Rousseff, 68, is accused of breaking the law when she took unauthorized loans to bridge budget gaps during her 2014 reelection campaign.
She says her budgetary procedures were accepted as standard practice. She brands the impeachment drive a "coup."
"Everyone knows that there are accusations against deputies and senators of many parties. Yet they are trying to impeach a president who has committed no crime," said one of Rousseff's allies, Senator Lindbergh Farias.
He clashed with Calheiros before the presiding judge cut off their microphones.
Rousseff loyalist Senator Gleisi Hoffman told Agence France-Presse (AFP) on Thursday, August 25, she thought that the drive for impeachment could still be defeated.
"There are senators who, even though they've shown they favor impeachment, have said they could change their minds."
Rousseff to testify
The hearings began Thursday when the Senate heard from opponents of Brazil's first woman president.
On Monday, August 29, Rousseff herself will testify, in a keenly awaited piece of political theater.
Calheiros accused rivals of obstructing the trial with procedural complaints on Friday.
"If we continue this way, we will have to cancel the president's testimony scheduled for next Monday," he said.
Senate leaders expect a final vote on Rousseff's fate to take place by midweek. Her opponents are confident they will muster the necessary two-thirds majority to bring her down.
Senator Raimundo Lira, a strong backer of impeachment, told AFP that senators "have already made up their minds, and I don't think there will be any change at the vote."
If Rousseff goes, her former vice president turned bitter enemy, Michel Temer, will be sworn in, signaling a sharp shift for Brazil to the right.
Rousseff was tortured and imprisoned under the military dictatorship in the 1970s as a member of a Marxist urban guerrilla group. She later rose through the ranks of the leftist Workers' Party (PT).
She said late Wednesday, August 24 that she would resist "with the same force that I fought against the military dictatorship."
But her opponents see the drama in equally stark terms.
"Impeachment of Rousseff is a great victory for democracy, a liberation for our country from the left, which wanted to hang on to power," said Senator Janaina Paschoal, one of the authors of the impeachment petition against the president.

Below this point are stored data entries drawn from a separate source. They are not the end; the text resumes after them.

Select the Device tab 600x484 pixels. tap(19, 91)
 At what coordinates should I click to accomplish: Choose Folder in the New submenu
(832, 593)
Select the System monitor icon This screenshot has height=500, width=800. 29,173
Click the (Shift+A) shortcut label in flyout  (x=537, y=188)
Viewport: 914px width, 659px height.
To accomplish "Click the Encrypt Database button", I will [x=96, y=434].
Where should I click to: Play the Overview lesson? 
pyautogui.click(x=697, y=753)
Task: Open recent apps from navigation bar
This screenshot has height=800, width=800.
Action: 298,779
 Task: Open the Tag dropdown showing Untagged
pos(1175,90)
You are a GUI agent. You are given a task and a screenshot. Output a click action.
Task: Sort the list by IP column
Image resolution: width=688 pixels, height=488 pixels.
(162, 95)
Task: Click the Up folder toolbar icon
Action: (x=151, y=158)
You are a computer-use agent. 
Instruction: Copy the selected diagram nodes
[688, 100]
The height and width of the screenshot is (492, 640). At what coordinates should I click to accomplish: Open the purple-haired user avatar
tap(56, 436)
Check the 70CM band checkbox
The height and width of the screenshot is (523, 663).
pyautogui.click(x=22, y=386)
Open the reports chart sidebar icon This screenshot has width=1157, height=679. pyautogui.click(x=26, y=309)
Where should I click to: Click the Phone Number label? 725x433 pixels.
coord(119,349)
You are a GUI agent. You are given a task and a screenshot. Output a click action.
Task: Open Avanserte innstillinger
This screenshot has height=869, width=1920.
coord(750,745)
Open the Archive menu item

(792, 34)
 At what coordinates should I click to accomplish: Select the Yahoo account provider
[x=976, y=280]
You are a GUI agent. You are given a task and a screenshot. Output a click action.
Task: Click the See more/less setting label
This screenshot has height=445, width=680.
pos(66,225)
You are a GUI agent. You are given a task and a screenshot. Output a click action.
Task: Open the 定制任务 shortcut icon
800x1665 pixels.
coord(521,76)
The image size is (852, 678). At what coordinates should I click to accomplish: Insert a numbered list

The left and right are now bitterly divided, heralding further instability for a country already struggling to resurrect its once buoyant economy.
A shrinking economy
Temer, who has served as acting president since May, is hardly more popular than Rousseff. A recent opinion poll found only 14% of Brazilians thought he was doing a good job.
However, his center-right coalition and choice of market-friendly ministers have raised expectations that he can get the economy back on track.
The economy shrank 3.8% in 2015 and is forecast to drop a further 3.3% this year, a historic recession. Inflation is around 9% and unemployment at 11%.
"I want this to end right now and for Dilma to leave quickly," said Thais Leao, a 62-year-old airport worker in Brasilia, who is opposed to the PT.
"They certainly aren't the only corrupt ones, but since they were in power they have ended up being most under suspicion."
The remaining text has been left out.